The sites of three ancient chapels are still known, namely, Chapel Uny in the village of Brahan; another in Bosence; and the third on Chapel Downs. Of Chapel Uny a few wrought stones, portions of elliptical and segmental arches, alone remain. Bosence Chapel is situated between Bosence and Botrea; its walls, in some places are nearly 7 feet in height; it measures internally 23 feet by 12; and it, stands due east and west; built into an adjoining hedge may be seen a portion of window tracery wrought in a solid piece of granite. The third chape1 locally termed a “well chapel,” appears to have been an ancient baptistry. Internally it measures 14 feet by 6½ feet, and is partly built over a well; pieces of wrought stone, including a solid semi-circular stone arch, are built into a neighbouring hedge.

Near Chapel Uny is an “holy well” known as S. Euny’s Well, and traditionally celebrated for the miraculous cures performed by its waters. In 1860 a singular gallery, roofed and paved with slabs of granite, was opened near the ancient village of Chapel Uny. About a quarter of a mile to the south of this cave is an ancient barrow; it measures about 9 feet in height and 15 in diameter; it covers a kistvaen 6 feet in length by 4¼in breadth, one end of which has been open for more than half a century.

Driff or Drift was the ancient seat of the family of Trewren;—“Dryffe“ wrote Norden in 1584, “The howse of Thomas Tre-wryn.” This family was settled here so early as 1340; its representatives married the heiress of Tresowis, and coheiresses of Roscarrock, Archer, Trevroneck, Chiverton, and Prisk; they removed from this p[il]ace to Trewardreva, Constantine. The Trewren arms are—Azure, 3 bezants 2 and 1. Drift was sold by the last of the Trewrens in the latter part of the last century, and is now the property of the representatives of Messrs. Marrack and Harvey.

The manor of Tregonebris, the only known manor in the parish, was inherited by the Bullers from Ezekiel Grosse. The barton, formerly a seat of a younger branch of the Lanyons until the latter part of the last century, and the manor, are now the property of Thomas-Bedford Bolitho, Esq.

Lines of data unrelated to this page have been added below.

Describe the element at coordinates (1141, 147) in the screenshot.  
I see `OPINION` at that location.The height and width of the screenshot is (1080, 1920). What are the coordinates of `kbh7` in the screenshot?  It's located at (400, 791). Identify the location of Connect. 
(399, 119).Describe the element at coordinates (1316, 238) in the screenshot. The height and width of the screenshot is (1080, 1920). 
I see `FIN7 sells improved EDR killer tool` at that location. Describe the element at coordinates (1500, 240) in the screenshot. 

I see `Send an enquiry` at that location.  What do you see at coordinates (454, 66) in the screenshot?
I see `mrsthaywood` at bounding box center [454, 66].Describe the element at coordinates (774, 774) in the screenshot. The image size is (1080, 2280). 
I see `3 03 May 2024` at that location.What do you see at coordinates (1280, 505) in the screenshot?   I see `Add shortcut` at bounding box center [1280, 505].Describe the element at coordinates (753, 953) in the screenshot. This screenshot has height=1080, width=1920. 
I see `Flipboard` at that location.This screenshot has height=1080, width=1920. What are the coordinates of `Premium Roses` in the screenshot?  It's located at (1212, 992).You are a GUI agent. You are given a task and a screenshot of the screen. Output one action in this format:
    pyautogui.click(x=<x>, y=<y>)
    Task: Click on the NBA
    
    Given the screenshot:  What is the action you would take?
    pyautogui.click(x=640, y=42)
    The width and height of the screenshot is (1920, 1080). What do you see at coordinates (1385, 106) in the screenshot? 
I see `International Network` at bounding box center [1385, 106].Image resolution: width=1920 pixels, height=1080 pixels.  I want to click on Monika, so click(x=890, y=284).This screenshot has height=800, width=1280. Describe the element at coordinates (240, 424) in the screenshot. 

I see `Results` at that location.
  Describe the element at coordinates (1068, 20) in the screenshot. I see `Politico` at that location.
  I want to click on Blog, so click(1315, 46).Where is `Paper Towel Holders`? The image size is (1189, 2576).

Bosvennen anciently claimed manorial rights; temp. Edward IV. it belonged to the family of Phelip; it is now the property of Lord Robartes.

The barton of Botrea is the property of the Usticke family; and the barton of Sellan late the property of the Praed family, has been purchased by Edward Bolitho, Esq.

The principal villages are the Churchtown, Drift, Sellan, Brahan, and Newbridge.

There are Wesleyan Methodist chapels at the Churchtown and Newbridge; and Bible Christian chapels at Drift, Newbridge, Brahan, and Grumbler.

Among the landowners are Lords Falmouth and Robartes; the representatives of the late Mrs. Hartley; Messrs. W. Rashleigh, the Bolithos, and the representatives of the families of Scobell, Tremenheere, and Borlase.

The dedication feast is celebrated at Whitsuntide. The parish, the only one west of Hayle that does not border on the sea, is wholly situated on granite.